## DATASET RECORDS

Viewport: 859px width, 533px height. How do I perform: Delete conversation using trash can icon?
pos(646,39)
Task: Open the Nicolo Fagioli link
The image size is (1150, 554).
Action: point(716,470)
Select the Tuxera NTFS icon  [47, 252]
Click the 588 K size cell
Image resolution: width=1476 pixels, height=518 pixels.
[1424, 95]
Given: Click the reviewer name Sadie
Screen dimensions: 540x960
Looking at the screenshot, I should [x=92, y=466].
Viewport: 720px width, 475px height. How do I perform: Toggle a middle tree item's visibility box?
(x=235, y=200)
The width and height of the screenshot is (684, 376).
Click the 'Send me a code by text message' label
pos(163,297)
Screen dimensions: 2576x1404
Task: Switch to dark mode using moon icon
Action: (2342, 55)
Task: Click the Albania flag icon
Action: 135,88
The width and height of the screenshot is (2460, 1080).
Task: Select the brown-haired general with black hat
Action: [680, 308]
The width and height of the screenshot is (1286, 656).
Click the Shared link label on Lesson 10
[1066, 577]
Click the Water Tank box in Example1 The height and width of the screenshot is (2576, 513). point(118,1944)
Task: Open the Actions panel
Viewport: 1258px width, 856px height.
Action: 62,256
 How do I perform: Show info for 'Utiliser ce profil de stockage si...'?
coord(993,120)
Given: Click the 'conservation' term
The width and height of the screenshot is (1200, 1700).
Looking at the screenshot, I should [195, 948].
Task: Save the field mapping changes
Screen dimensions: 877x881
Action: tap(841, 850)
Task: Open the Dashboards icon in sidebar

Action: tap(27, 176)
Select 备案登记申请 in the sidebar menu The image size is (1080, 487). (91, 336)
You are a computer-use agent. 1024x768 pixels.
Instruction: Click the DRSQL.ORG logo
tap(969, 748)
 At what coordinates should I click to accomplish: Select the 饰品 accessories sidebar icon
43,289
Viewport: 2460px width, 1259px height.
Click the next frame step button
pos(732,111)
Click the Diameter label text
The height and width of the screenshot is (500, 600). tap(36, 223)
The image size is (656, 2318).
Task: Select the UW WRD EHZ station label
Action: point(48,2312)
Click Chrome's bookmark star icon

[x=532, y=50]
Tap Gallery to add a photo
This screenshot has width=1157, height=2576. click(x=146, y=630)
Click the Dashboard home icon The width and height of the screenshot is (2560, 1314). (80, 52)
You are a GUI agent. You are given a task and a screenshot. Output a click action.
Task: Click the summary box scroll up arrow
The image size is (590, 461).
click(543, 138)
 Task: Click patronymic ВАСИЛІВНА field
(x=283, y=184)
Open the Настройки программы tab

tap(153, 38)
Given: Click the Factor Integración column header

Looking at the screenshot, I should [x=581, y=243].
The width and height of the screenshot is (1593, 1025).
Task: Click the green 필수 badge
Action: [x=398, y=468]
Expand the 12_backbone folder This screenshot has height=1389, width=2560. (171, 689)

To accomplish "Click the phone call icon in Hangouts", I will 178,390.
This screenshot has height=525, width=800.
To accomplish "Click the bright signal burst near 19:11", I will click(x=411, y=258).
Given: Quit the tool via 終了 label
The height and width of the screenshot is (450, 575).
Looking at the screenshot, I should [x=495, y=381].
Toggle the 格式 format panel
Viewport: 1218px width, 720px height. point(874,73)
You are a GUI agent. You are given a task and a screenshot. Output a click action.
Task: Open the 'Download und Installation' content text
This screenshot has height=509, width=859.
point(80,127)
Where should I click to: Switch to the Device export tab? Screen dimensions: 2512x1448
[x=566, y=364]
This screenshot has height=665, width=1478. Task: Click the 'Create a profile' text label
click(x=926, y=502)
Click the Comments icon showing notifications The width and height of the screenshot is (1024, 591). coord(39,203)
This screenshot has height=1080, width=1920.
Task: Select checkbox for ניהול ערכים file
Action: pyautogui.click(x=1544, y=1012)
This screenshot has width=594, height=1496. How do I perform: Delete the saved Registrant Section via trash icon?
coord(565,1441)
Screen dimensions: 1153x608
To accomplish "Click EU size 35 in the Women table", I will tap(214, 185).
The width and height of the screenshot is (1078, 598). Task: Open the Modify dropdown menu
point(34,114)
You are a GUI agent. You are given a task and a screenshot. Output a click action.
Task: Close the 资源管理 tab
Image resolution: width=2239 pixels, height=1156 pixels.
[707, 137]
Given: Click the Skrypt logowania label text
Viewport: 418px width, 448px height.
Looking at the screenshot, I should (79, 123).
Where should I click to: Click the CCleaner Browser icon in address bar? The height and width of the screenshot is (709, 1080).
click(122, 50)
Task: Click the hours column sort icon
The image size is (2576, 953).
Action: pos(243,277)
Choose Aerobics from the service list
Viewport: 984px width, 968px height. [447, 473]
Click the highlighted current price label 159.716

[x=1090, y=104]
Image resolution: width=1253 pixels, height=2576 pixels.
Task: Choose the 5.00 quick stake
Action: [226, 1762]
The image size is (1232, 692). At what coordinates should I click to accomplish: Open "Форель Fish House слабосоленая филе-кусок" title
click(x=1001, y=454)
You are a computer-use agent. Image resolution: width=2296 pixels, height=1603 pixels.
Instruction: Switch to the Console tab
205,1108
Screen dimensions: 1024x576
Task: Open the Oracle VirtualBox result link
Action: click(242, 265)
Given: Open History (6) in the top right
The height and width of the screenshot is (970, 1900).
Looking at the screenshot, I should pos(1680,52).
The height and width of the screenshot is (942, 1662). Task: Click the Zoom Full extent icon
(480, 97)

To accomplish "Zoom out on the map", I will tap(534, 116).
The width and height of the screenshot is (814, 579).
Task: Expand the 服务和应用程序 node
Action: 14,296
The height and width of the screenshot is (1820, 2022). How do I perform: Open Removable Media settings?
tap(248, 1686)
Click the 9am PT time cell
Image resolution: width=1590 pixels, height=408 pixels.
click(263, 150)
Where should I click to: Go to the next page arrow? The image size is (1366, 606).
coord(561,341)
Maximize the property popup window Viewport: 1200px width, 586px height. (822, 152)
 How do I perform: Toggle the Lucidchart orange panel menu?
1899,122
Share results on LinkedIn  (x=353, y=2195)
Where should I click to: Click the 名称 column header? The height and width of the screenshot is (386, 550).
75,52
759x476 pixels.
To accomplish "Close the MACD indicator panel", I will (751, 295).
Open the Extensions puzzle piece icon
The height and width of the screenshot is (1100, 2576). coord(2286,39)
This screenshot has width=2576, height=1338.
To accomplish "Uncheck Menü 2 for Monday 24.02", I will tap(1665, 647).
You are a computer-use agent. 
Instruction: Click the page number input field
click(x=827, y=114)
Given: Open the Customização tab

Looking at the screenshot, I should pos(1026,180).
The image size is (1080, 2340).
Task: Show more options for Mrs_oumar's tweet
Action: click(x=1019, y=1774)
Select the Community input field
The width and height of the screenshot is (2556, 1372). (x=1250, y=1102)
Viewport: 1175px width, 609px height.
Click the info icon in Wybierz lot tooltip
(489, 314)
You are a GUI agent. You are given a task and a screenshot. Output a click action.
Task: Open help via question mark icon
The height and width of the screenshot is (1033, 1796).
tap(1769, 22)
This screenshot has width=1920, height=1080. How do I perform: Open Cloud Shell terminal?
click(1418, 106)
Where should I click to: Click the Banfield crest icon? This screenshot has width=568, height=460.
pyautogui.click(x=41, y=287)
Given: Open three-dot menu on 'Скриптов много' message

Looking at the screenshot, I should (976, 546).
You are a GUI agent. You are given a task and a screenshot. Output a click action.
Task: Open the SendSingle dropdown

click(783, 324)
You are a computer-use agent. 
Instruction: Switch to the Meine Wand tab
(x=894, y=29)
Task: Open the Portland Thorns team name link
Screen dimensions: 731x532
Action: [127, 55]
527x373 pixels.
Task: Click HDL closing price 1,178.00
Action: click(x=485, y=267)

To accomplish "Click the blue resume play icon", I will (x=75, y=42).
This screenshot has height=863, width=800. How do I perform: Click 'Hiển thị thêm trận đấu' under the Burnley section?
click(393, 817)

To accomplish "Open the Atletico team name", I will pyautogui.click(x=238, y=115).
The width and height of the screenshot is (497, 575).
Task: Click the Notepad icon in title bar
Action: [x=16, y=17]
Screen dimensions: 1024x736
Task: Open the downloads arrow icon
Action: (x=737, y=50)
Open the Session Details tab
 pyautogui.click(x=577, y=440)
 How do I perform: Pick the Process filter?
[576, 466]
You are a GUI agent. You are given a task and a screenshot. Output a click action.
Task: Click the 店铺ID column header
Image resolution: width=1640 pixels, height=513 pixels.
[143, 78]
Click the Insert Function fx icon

## PROBLEM REQUIREMENTS
Print the data from the line with "Select the Tuxera" up to and including the line with "pos(732,111)", reproducing each line without change.

## FULL OUTPUT
Select the Tuxera NTFS icon  [47, 252]
Click the 588 K size cell
Image resolution: width=1476 pixels, height=518 pixels.
[1424, 95]
Given: Click the reviewer name Sadie
Screen dimensions: 540x960
Looking at the screenshot, I should [x=92, y=466].
Viewport: 720px width, 475px height. How do I perform: Toggle a middle tree item's visibility box?
(x=235, y=200)
The width and height of the screenshot is (684, 376).
Click the 'Send me a code by text message' label
pos(163,297)
Screen dimensions: 2576x1404
Task: Switch to dark mode using moon icon
Action: (2342, 55)
Task: Click the Albania flag icon
Action: 135,88
The width and height of the screenshot is (2460, 1080).
Task: Select the brown-haired general with black hat
Action: [680, 308]
The width and height of the screenshot is (1286, 656).
Click the Shared link label on Lesson 10
[1066, 577]
Click the Water Tank box in Example1 The height and width of the screenshot is (2576, 513). point(118,1944)
Task: Open the Actions panel
Viewport: 1258px width, 856px height.
Action: 62,256
 How do I perform: Show info for 'Utiliser ce profil de stockage si...'?
coord(993,120)
Given: Click the 'conservation' term
The width and height of the screenshot is (1200, 1700).
Looking at the screenshot, I should [195, 948].
Task: Save the field mapping changes
Screen dimensions: 877x881
Action: tap(841, 850)
Task: Open the Dashboards icon in sidebar

Action: tap(27, 176)
Select 备案登记申请 in the sidebar menu The image size is (1080, 487). (91, 336)
You are a computer-use agent. 1024x768 pixels.
Instruction: Click the DRSQL.ORG logo
tap(969, 748)
 At what coordinates should I click to accomplish: Select the 饰品 accessories sidebar icon
43,289
Viewport: 2460px width, 1259px height.
Click the next frame step button
pos(732,111)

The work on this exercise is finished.